It seems to me that cepstral mean subtraction (CMS), which is commonly
performed in computer speech recognition system, corresponds to a
circular convolution. I am curious what people think about how I'm
viewing this and about the possible effects of changing CMS to use a
linear convolution.
This post turned out very long, so if you're in a hurry please just
read from the fourth paragraph to the eighth paragraph.
I'll start by giving an example of what I consider to be standard
practice in DSP. In the Audacity audio editor there is an
Equalization filter dialog in which the user can draw the magnitude
response of a filter with the mouse. This gives a magnitude spectrum
M(k) with N points.
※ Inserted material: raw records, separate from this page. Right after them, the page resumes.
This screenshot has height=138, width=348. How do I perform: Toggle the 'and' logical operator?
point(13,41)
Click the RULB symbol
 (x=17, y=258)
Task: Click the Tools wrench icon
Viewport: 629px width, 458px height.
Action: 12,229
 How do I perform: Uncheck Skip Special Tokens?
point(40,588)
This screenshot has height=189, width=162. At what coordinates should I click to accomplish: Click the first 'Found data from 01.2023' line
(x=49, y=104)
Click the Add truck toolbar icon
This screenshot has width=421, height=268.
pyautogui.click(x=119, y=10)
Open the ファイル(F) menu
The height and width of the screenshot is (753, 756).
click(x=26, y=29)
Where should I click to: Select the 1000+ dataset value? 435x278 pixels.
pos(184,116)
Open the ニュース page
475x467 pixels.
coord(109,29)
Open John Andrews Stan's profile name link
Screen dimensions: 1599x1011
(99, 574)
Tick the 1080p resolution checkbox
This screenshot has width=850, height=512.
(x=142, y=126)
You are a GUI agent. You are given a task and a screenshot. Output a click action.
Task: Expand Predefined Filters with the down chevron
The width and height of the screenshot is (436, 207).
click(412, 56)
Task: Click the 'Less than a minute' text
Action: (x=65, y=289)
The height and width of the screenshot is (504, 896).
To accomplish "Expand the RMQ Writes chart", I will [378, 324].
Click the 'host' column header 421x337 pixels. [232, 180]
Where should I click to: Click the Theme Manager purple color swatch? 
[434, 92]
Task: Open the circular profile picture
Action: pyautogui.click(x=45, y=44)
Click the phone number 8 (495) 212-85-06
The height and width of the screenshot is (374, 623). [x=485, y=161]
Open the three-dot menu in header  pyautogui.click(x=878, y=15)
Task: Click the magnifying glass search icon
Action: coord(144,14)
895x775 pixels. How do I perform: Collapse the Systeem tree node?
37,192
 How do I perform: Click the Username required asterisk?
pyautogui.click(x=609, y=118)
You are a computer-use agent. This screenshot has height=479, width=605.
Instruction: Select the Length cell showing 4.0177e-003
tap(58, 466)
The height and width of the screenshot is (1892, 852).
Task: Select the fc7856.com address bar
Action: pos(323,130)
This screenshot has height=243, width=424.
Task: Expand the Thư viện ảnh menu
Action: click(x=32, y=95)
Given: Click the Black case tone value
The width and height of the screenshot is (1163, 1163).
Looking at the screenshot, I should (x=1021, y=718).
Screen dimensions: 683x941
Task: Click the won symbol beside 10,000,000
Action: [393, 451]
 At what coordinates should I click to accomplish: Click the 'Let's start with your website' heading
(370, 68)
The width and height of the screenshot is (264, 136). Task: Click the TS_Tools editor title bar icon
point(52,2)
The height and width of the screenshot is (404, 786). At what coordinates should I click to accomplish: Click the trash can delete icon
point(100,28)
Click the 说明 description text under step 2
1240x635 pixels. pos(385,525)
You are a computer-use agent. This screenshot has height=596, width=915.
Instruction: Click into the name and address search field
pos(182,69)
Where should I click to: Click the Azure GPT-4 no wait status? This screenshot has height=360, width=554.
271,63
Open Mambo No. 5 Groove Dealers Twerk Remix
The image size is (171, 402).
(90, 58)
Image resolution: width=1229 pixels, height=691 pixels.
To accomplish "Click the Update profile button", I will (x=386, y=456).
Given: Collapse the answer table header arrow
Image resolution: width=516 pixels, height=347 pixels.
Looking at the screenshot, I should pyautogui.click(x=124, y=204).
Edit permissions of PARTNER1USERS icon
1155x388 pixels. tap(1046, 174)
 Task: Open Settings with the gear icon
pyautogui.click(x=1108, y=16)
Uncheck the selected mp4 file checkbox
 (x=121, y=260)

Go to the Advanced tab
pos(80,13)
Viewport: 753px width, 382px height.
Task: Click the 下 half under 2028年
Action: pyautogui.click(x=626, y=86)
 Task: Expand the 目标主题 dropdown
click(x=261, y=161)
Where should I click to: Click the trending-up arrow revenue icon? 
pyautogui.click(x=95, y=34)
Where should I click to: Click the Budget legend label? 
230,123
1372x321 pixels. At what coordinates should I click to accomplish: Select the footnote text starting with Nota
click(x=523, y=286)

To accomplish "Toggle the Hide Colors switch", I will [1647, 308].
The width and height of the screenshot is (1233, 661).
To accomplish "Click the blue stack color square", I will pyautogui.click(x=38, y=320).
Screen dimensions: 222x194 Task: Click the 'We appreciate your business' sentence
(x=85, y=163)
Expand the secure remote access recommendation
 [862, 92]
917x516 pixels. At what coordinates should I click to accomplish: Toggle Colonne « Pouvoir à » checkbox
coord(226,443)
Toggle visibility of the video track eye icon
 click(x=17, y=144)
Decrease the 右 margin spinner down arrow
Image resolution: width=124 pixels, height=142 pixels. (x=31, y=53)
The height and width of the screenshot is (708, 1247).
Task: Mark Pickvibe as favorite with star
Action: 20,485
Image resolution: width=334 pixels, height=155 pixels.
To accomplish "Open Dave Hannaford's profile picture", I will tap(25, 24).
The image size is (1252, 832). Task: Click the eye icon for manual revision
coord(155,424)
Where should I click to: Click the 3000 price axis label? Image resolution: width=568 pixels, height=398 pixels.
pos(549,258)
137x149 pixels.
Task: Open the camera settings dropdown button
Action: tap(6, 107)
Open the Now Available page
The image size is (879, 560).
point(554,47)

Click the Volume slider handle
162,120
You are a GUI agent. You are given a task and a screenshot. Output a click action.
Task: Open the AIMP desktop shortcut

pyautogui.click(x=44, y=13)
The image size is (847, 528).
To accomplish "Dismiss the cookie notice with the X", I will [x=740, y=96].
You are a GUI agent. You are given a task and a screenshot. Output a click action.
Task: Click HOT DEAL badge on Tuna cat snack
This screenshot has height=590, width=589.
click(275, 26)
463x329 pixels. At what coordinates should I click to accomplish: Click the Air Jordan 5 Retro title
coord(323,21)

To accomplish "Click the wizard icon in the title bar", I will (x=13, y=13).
I don't suppose that Audacity processes the audio
by taking N points of audio at a time, calculating the DFT of those N
points, multiplying it by
M(k), and then going back to the time domain by calculating the
IDFT. That approach would result in a circular convolution rather
than linear convolution. Instead, Audacity presumably either
converts M(k) to the time domain and does linear convolution in the
time domain, or uses zero padding so that multiplication in the DFT
domain will correspond to linear convolution. (A quick look at the
source code suggests it uses the latter approach.)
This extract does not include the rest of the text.